Understanding Business Structures: LLC, SLNE, and Corporations

Business Structures: LLC, SLNE, and Corporations

This document outlines the key characteristics of three common business structures: Limited Liability Companies (LLC), Sociedad Limitada Nueva Empresa (SLNE), and Corporations.

Limited Liability Company (LLC)

  • Number of Partners: One or more individuals or entities.
  • Liability: Limited to the capital invested.
  • Capital: Minimum of 3,005.06 EUR, divided into shares.
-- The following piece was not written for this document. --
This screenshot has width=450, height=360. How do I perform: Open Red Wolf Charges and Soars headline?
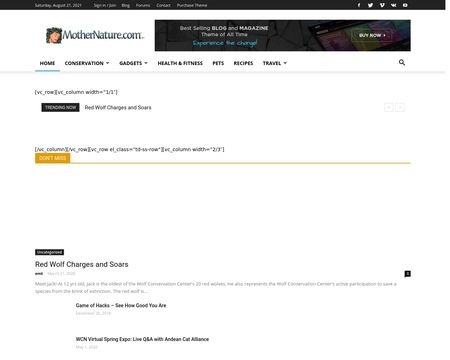[x=82, y=264]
Can be in cash, property, or rights.
  • Company Name: Trade name + “Limited Liability Company” or the abbreviation (SRL or SL).
  • Taxes: Corporation tax, VAT, IAE (Economic Activities Tax).
  • Constitution: Established by deed registered in the Commercial Register, including the articles of association.
  • Organs:
    • General Meeting: All members participate in oversight of social management, adoption of annual accounts, application of income, appointment/dismissal of administrators, and modification of statutes.
    • Administrators: Manage the company; can be a single manager or a Board of Trustees.
  • Other: Suitable for SMEs (Small and Medium Enterprises).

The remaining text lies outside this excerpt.